“Our new constitution is now established and has an appearance that promises permanency; but in this world nothing can be said to be certain, except death and taxes.” Benjamin Franklin’s letter to Jean-Baptiste Leroy, 1789.
For many of us, the end of the calendar year could not come soon enough. Between the social unrest, political turmoil, the COVID-19 pandemic, and the economic and societal upheaval created thereby, few of us will shed any tears for the end of the 2020 calendar year. Looking ahead, many clients and fellow advisors lament the lack of certainty surrounding government institutions, the future of tax laws, and perhaps the economic outlook.
In this time of uncertainty, I encourage our clients to make decisions based upon the certainties of life, decisions based upon their faith, their love for their families, and their charitable endeavors. Over this past year, I have been honored to help some clients make significant lifetime gifts. Some clients have helped with an adult child’s unexpected living expense costs, other clients with educational costs of their grandchildren, and other clients with the establishment of charitable strategies. While tax law changes might impact the tax efficacy of such lifetime gifting decisions, I am certain that none of the clients that I assisted this past year with significant gifting matters will regret their gifting decisions, given that these decisions were ultimately driven by non-tax considerations.
Keeping in mind that tax rules are likely to change in the coming years, we should plan on the following tax rules going into 2021:
- Federal Unified Credit. The federal “unified credit” for federal gift and estate tax purposes will increase to $11.70 million in 2021, up from $11.58 million in 2020. As I previously summarized, President-Elect Biden had campaigned to reduce the federal exemption to $3.5 million per person.

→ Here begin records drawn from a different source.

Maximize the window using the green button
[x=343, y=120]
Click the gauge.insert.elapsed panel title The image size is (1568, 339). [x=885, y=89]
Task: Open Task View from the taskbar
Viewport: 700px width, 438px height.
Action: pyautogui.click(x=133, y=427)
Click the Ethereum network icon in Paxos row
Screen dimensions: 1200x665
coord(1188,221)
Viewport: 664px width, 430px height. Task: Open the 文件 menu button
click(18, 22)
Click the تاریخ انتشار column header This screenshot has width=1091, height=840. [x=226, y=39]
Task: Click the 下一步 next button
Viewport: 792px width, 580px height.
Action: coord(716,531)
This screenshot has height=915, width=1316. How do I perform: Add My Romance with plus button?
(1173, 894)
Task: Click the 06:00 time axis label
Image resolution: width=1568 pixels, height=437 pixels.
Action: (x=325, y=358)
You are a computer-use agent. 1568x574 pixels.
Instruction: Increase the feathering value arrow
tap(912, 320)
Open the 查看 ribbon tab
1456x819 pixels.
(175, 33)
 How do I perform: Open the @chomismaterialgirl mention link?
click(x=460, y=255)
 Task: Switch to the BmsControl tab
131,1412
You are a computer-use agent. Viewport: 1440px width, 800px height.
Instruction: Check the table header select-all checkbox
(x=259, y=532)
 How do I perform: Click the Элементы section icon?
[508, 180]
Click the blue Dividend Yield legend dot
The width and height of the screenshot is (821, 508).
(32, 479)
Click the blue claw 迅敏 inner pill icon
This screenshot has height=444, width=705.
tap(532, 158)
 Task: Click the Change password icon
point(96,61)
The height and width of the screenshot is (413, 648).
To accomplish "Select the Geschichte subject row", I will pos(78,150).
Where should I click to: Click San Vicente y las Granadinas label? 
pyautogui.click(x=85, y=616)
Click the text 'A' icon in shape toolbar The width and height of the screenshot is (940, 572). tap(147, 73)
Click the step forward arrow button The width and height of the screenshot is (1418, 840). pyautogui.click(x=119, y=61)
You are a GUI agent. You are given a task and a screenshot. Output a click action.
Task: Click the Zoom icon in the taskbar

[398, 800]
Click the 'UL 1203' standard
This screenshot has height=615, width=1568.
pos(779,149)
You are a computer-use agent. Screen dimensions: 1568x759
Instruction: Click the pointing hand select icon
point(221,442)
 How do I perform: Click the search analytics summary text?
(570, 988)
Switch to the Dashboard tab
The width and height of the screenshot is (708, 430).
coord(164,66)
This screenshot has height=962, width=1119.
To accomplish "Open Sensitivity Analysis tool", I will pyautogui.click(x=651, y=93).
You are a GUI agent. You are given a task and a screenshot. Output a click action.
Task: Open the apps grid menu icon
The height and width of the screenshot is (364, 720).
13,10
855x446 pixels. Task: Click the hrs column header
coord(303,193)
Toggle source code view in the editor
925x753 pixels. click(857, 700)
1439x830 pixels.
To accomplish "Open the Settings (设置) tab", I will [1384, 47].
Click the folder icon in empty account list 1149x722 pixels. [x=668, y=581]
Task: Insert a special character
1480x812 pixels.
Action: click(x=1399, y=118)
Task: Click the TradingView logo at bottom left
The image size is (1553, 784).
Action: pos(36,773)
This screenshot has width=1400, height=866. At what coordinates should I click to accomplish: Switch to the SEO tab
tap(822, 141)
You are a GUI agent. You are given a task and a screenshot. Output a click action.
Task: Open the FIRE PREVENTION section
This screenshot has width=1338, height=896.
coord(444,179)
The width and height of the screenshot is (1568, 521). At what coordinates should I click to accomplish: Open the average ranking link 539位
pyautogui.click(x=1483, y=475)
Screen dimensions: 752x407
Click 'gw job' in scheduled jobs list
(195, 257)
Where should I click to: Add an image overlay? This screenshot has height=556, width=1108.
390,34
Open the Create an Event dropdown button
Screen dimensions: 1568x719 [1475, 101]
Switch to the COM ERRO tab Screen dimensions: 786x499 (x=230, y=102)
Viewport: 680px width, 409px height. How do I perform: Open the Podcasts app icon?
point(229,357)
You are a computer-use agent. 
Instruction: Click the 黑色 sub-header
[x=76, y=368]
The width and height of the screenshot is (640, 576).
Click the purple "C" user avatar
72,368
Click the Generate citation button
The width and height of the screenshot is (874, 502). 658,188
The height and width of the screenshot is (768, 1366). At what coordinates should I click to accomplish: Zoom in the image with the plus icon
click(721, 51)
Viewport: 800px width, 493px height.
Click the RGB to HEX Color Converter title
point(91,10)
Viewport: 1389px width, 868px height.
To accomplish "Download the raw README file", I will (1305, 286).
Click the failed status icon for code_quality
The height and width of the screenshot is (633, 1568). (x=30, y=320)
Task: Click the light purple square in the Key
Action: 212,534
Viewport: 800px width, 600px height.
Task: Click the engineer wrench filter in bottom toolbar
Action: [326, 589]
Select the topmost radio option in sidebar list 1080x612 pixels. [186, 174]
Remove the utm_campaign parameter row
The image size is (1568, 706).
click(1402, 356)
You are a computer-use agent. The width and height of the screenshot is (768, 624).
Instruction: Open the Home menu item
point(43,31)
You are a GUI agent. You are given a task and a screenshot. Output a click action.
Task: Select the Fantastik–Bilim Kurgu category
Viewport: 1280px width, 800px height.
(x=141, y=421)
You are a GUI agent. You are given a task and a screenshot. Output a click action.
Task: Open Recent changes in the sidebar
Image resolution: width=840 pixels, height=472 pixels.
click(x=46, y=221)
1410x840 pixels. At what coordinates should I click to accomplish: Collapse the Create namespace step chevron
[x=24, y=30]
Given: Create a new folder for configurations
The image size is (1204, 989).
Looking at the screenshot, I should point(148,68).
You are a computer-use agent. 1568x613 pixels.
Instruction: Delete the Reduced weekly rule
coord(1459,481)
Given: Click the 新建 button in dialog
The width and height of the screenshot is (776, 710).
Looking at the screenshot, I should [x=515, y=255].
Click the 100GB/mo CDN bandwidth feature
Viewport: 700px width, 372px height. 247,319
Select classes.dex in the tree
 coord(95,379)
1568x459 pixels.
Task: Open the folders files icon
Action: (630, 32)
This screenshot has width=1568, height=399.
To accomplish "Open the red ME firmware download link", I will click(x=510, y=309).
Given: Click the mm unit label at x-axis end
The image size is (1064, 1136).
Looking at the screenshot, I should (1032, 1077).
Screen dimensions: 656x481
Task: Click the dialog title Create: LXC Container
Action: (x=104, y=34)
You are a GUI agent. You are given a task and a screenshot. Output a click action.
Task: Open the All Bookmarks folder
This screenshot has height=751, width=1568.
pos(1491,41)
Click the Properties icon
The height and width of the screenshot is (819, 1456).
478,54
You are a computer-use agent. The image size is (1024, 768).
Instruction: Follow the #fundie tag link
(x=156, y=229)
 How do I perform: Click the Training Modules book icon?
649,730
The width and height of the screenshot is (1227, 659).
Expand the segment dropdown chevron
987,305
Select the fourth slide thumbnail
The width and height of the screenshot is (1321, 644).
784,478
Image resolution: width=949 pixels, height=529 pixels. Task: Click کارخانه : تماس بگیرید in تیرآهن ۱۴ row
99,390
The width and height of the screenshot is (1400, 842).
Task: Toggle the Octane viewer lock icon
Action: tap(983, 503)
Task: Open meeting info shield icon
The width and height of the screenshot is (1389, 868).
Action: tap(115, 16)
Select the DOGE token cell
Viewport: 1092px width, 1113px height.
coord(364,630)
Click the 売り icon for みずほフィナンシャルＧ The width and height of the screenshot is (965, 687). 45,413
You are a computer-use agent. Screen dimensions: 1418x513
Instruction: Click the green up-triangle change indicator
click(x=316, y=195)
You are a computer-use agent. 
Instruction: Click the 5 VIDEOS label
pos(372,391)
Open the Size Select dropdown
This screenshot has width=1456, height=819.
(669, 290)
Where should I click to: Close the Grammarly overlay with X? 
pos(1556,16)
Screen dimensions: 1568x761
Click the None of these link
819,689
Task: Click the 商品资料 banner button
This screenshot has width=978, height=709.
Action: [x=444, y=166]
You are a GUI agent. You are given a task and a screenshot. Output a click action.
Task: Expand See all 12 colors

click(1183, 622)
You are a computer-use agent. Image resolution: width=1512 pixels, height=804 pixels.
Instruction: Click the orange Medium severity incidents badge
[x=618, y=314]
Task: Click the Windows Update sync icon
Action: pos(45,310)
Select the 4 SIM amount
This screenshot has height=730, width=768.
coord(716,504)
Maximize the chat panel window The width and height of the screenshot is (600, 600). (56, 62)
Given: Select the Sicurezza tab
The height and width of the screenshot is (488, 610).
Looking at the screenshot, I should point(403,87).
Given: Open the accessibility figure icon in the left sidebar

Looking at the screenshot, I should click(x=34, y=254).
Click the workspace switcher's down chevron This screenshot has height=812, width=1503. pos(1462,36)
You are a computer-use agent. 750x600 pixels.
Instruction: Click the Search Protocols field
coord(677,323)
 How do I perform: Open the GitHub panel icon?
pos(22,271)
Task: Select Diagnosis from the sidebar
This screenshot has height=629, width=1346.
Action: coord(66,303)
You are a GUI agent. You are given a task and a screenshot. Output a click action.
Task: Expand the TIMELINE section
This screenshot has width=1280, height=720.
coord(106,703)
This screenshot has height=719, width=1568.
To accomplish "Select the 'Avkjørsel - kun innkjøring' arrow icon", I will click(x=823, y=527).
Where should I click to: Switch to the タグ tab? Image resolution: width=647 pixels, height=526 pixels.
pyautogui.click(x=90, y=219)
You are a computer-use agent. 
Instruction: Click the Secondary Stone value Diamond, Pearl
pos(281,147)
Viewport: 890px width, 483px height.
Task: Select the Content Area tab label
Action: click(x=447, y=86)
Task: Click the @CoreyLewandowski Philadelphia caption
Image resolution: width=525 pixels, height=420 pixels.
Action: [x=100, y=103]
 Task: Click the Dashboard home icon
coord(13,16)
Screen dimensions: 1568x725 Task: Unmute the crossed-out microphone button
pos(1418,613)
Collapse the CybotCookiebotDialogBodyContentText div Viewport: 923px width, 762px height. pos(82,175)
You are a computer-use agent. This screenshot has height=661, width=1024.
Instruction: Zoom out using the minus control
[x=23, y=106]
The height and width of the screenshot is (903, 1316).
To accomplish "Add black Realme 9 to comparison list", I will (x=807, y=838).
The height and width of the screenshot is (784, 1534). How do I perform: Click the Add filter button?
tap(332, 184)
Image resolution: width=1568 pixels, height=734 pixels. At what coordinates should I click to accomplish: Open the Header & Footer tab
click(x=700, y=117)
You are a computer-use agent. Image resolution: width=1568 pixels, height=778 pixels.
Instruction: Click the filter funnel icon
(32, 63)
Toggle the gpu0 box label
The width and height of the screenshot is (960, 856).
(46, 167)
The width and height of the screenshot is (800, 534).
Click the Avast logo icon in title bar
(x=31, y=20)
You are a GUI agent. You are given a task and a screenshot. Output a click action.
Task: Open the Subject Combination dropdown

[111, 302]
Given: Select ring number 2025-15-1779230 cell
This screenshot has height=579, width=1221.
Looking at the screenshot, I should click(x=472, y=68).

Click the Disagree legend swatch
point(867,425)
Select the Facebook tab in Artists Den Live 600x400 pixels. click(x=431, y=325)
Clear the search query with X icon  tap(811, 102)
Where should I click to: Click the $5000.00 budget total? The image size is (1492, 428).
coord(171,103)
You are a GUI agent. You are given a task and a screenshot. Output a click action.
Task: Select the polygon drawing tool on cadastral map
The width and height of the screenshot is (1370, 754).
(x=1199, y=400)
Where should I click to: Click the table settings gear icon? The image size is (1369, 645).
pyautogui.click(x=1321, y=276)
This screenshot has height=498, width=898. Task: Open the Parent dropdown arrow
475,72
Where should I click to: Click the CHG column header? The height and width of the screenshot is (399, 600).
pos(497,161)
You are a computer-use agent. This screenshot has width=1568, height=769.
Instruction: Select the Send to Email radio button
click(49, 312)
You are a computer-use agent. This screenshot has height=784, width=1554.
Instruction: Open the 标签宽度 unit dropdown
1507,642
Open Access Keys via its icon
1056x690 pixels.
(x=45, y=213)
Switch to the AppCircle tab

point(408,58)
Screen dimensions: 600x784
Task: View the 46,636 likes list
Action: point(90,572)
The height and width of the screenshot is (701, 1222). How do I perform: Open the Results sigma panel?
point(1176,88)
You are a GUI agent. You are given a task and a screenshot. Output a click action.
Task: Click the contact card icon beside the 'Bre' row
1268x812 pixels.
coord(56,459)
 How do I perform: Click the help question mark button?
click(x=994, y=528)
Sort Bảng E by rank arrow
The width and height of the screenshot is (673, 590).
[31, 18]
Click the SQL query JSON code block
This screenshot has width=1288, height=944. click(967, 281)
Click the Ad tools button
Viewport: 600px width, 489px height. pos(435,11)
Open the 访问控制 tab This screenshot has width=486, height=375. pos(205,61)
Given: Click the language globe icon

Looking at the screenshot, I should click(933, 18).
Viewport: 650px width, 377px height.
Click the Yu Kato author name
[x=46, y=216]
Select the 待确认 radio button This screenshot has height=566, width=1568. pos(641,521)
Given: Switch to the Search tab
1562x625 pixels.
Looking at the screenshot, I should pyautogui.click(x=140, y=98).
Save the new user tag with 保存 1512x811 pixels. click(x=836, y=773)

- Annual Exclusion Gift Amount. The federal annual exclusion gift amount stays at the same amount as it was for the past few years. That means that gifts of $15,000 per beneficiary per year will not be considered “taxable gifts” for federal and state estate tax purposes.
- Minnesota Estate and Gift Tax Amounts. The Minnesota estate tax exemption remains the same at $3.0 million per person. Minnesota residents should be advised that while there is no Minnesota gift tax, gifts made within three years of death are included in the “taxable estate” for Minnesota estate tax purposes. Minnesota residents should also keep in mind that the Minnesota estate tax exemption is not automatically portable to the surviving spouse after the first spouse’s death.
- Minimum Intra-Family Interest Rates and Rates of Return. Based upon current minimum interest rates set by the IRS, family members can make loans to one another for free (well, almost free). For example, for intra-family loans made in December, the short-term interest rate on “short-term” loans (i.e., loans less than 3 years) is only 0.15%. Relatedly, the assumed rate of return set by the IRS for assets contributed to a Grantor Retained Annuity Trust is only 0.60%. The law interest rate and low assumed rate of return makes it far easier to transfer wealth to the next generation.
Ben Franklin was right—death and taxes will be with us indefinitely. But he was wrong if he was serious in suggesting that that this was the limit of our known certainties. As we close the end of this tough calendar year, we should focus not on factors outside our control, and over which we have no certainty, but on those matters of which we are certain. For those of us who are professing Christians, Christmas marks an annual reminder of how God took the form of a man in Jesus Christ, Immanuel (literally “God with us”), in order that we might know God and live with Him in peace, now and forever. Regardless of the nature of your hope, I trust that you can make decisions based not on any ephemeral economic, societal or personal financial circumstances, but on that which is lasting joy for you and your family.